Giammattei became the presidential candidate for the Vamos party in the 2019 presidential elections. He placed second in the first round behind Sandra Torres on 16 June 2019, with 13.95% of the vote, but won the second round against the latter on 11 August 2019, with 57.96% of the vote.

On 14 January 2020, Giammattei assumed office as president of the Republic of Guatemala, succeeding Jimmy Morales.

=== Political crisis in 2020 ===

Guatemala experienced a political crisis in November 2020 following the adoption of a controversial budget. Most of the funds are earmarked for privately managed infrastructure and neglect the fight against poverty and child malnutrition, which affects nearly half of all children under five while generating an increase in public debt. Congress was set on fire following the repression of a demonstration by the police. At the same time, the Vice President, Guillermo Castillo Reyes, called on Alejandro Giammattei to resign for "the good of the country." This crisis came at a time when the government was also facing criticism for its handling of the COVID-19 pandemic, as hospitals quickly became saturated and the Ministry of Health was accused of withholding information about the pandemic.

=== Repressive measures ===
At the end of July 2022, the police arrested journalist José Rubén Zamora, founder of the daily El Periódico. They searched the newspaper's headquarters, which had accused President Alejandro Giammattei and Attorney General Consuelo Porras of corruption. In the countryside, indigenous communities defending their territories and peasant movements were repressed. Selective assassinations of social leaders (peasants, environmentalists, trade unionists) continued year after year, with no reaction from the justice system. A new law on NGOs allowed the president to ban any association they suspected of "disturbing public order" and provided mechanisms to stifle them financially.

The International Federation for Human Rights, the World Organisation Against Torture, and other NGOs warned in 2022 about the "strengthening of authoritarian rule" in Guatemala and declared that the country is "experiencing an alarming phenomenon of capture and control of public institutions by economic and political elites."

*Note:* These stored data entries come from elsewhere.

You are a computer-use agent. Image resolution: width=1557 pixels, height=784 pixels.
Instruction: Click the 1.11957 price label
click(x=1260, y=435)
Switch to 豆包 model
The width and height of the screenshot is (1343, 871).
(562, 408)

=== Legislation against abortion and homosexuality ===
In 2022, the Guatemalan congress passed a bill that would increase prison sentences for abortion, ban sex education in schools, and declare homosexuals "minority groups incompatible with Christian morality." While initially supportive, Giammattei reversed his position on the bill on 11 March 2022, announcing that he would veto the bill unless Congress pulled it back, citing that it violated two international conventions that Guatemala was a signatory to as well as the Guatemalan constitution. On 15 March, Congress indefinitely suspended consideration of the bill.

=== 2022 Huehuetenango attack ===

On 30 July 2022, while Gianmattei was visiting some places in the Huehuetenango Department, one of them not far from the Mexican border, there was an incident between security forces and armed people in a vehicle. While initial reports presumed the incident was an assassination attempt, later reports indicated that Giammattei was never at risk, neither targeted by the attack nor even close to it.

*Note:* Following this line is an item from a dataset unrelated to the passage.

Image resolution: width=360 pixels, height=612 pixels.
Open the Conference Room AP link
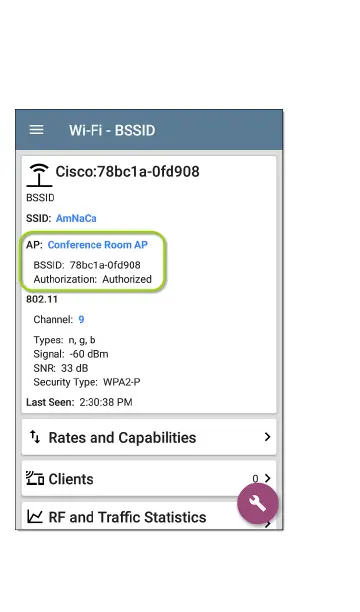click(98, 245)
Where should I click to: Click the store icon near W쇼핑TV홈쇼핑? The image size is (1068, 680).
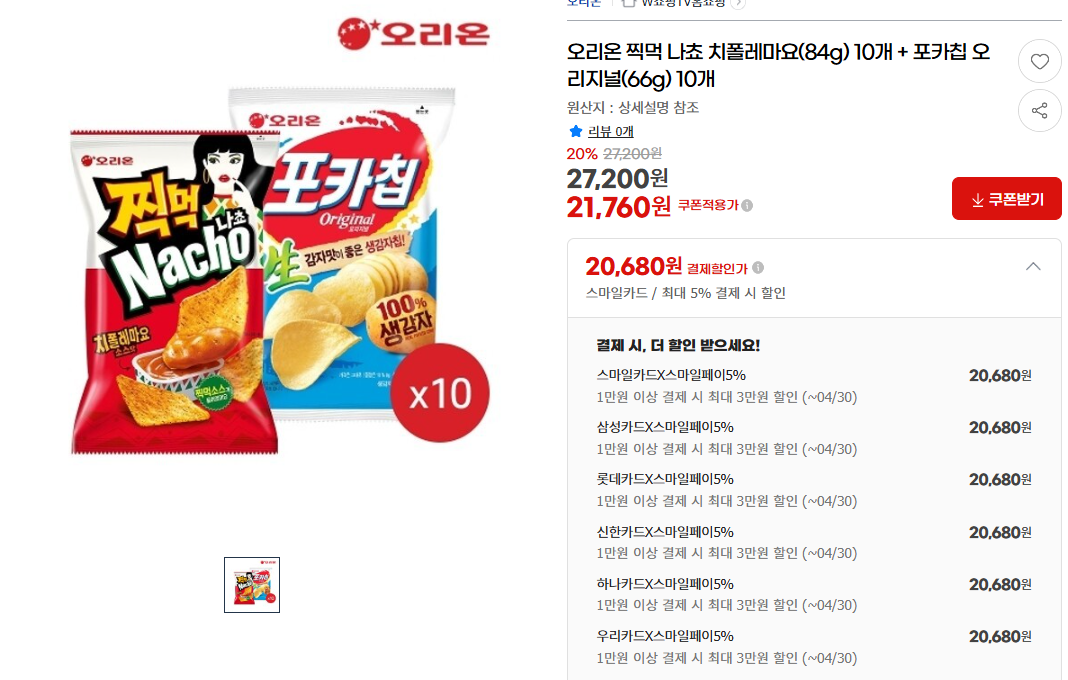point(629,3)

=== Suspicions of corruption ===
In July 2021, Alejandro Giammattei's Attorney General, María Consuelo Porras, dismissed the head of the Special Prosecutor's Office against Impunity, Juan Francisco Sandoval, since he intended to investigate corruption cases linked to the president. He left the country shortly afterward to 'protect [his] life and integrity.' This controversial decision was followed by demonstrations calling on the president to resign. The Attorney General subsequently stepped up her crackdown on judges, lawyers, and prosecutors linked to the fight against corruption; several former investigators of the Special Prosecutor's Office against Impunity (FECI) and the International Commission against Impunity in Guatemala (CICIG) were arrested in 2022, and others forced into exile or else continually harassed.

A link to these juridical persecutions appeared in February 2022, when the Salvadoran investigative website El Faro revealed that Giammattei was accused of "financing his [2019] campaign with bribes from a construction company." The Guatemalan president is said to have negotiated with José Luis Benito, a minister in Jimmy Morales' government, 'a contribution of $2.6 million to his electoral campaign...In exchange for this money Giammattei promised the minister...to keep him in office for a year so that he could continue to implement a multi-million dollar bribery scheme in road construction and maintenance contracts."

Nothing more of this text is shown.